Anyway, at issue in all of this is the question of 'the meaning of being human' - the domain of values and meaning. I maintain this is categorically different to the kinds of questions which the scientific method is intended to address on its own term, as it is by definition a qualitative matter.  

On the one hand, the advocates of the scientific approach frequently state that the Universe itself is natively 'devoid of reason, purpose or value', which are, in their view, wholly and solely subjective (or inter-subjective, i.e. social). Then, having dismissed the possibility of 'real values' we are told to look to science, which claims to have dismantled any basis for values outside the utilitarian. 

One can fully and completely accept the utility of science, and even the ability of science to ongoingly reveal profoundly important facts within its domain of applicability, without however agreeing that it is a source of values as such.

I think the basic problem is a very deep confusion about the nature of knowledge with regards to questions of meaning and value. Religious ideas are clearly often couched in terms of mythology and symbolism; but I think both religious fundamentalists, and scientific atheists, somehow loose sight of the meaning of that. The fundamentalists insist that the symbolical and mythical accounts are actual or literal (''mistaking the finger for the moon" in Buddhist parlance); on the other side, scientific atheists take them to be simply mistaken scientific hypotheses, i.e. claims about actual entities which are to be understood in by the same means as the kinds of things which can be examined scientifically. In this way, atheists and fundamentalists are strangely alike (a point which has often been noted.)

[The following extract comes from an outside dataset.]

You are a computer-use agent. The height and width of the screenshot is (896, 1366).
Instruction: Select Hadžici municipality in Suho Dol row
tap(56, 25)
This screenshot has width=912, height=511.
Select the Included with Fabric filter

So why do myths and symbolic forms have such a prominent role in religious ideas? It is because they are attempting to depict intuitive understandings and visions which really are of things that are 'over our cognitive horizon', as it were; among other things, they provide a way of relating to the unknowable. But the unknowable is actually something real in the midst of human affairs; the domain of knowledge shades into that of the unknowable on all sides; this has become abundantly clear even from physics with the appearance of dark matter~energy and the notions of parallel or multiple universes. 

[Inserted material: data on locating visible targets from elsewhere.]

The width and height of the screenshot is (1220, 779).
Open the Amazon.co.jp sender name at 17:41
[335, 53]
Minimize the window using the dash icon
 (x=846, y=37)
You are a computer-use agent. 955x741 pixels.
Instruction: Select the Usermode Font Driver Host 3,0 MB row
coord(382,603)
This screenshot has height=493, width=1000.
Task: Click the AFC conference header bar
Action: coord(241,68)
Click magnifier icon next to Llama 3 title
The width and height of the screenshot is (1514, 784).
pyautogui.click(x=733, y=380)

Religions, however, have a tacit understanding of the unconscious and unknowable dimensions of human experience; which is something which not only does science not have, but can't be expected to have.   The domain of values and meanings plumbs the depth of the psyche and the predicament of 'the human condition'1; in doing so, religious thought charts things completely out of range for quantitative judgement and analysis.  

But what this is in service to, is the disclosure of a different way of being.  However neither its advocates nor its proponents seem very clear about that (with some notable, and noble, exceptions.) This type of understanding of the meaning of religions, is far more characteristic of comparitive religion and depth psychology (think Jung, Eliade, Hillman) than mainstream religious thinking (although again there are exceptions).



1. From Gloria Orrigi's review


Philosophers and humanists are interested in what has been called, in  20th-century continental philosophy, the human condition, that is, a sense of uneasiness that human beings may feel about their own existence and the reality that confronts them (as in the case of modernity with all its changes in the proximate environment of humans and corresponding changes in their modes of existence). Scientists are more interested in human nature. If they discover that human nature doesn’t exist and human beings are, like cells, merely parts of a bigger aggregate, to whose survival they contribute, and all they feel and think is just a matter of illusion (a sort of Matrix scenario), then, as far as science is concerned, that’s it, and science should go on investigating humans by considering this new fact about their nature.

1 comment:

Don said...

Never heard the "Straw God" phrase before. Wonderful!